What I gained was substantial. I am prepared to conclude, in the company of a long line of readers, that Middlemarch is the greatest English novel ever written. (Of course, that matters little if our culture is giving up serious literature entirely.) The author’s insights into human psychology are stunning, even 140 years later, when we are all presumably much more sophisticated about motives and thought processes. Furthermore, I forgive my younger self for not sticking with it. It is no book for a 20-year-old — or even a busy 30-year-old. Even if I had read it back then, rereading it at mid-life would yeild far greater insight. Life experience makes a real difference.
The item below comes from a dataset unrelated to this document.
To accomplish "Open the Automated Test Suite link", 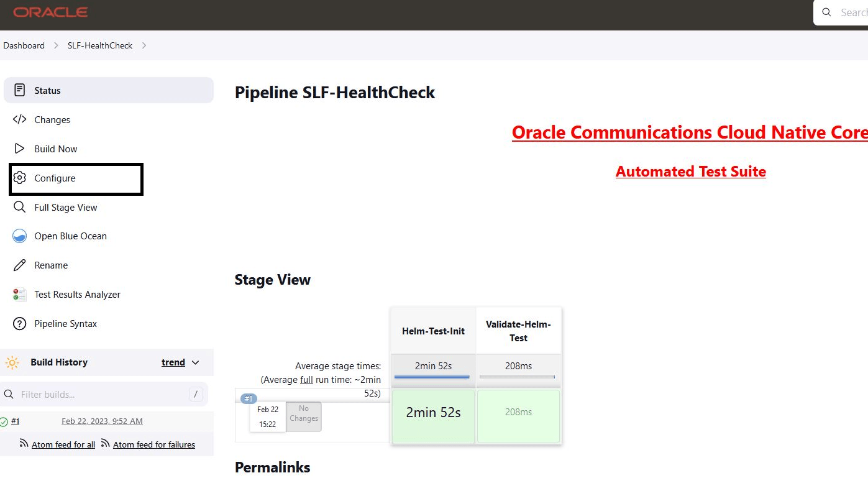I will tap(690, 171).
I recall being too upset to by Dorothea’s headstrong act of self-immolation in marrying Causabon in a state of total misapprehension of who and what he was the first time I tried. Now it seems clear enough that we all walk blind into many of our choices in life — and some of them don’t work out.

One reason that the much feared impatience doesn’t get in the way of reading Eliot is that she, unlike some of her contemporaries — Dickens comes to mind — does not pad her prose. You can read a long, twisting sentence if it says something substantive and interesting. The book, and I gulp to say this, warranted its 785 pages.

All of this is to say that we probably want to exercise our attention spans as we do our limbs and muscle groups, lest we lose the valuable part of our culture while Twittering madly.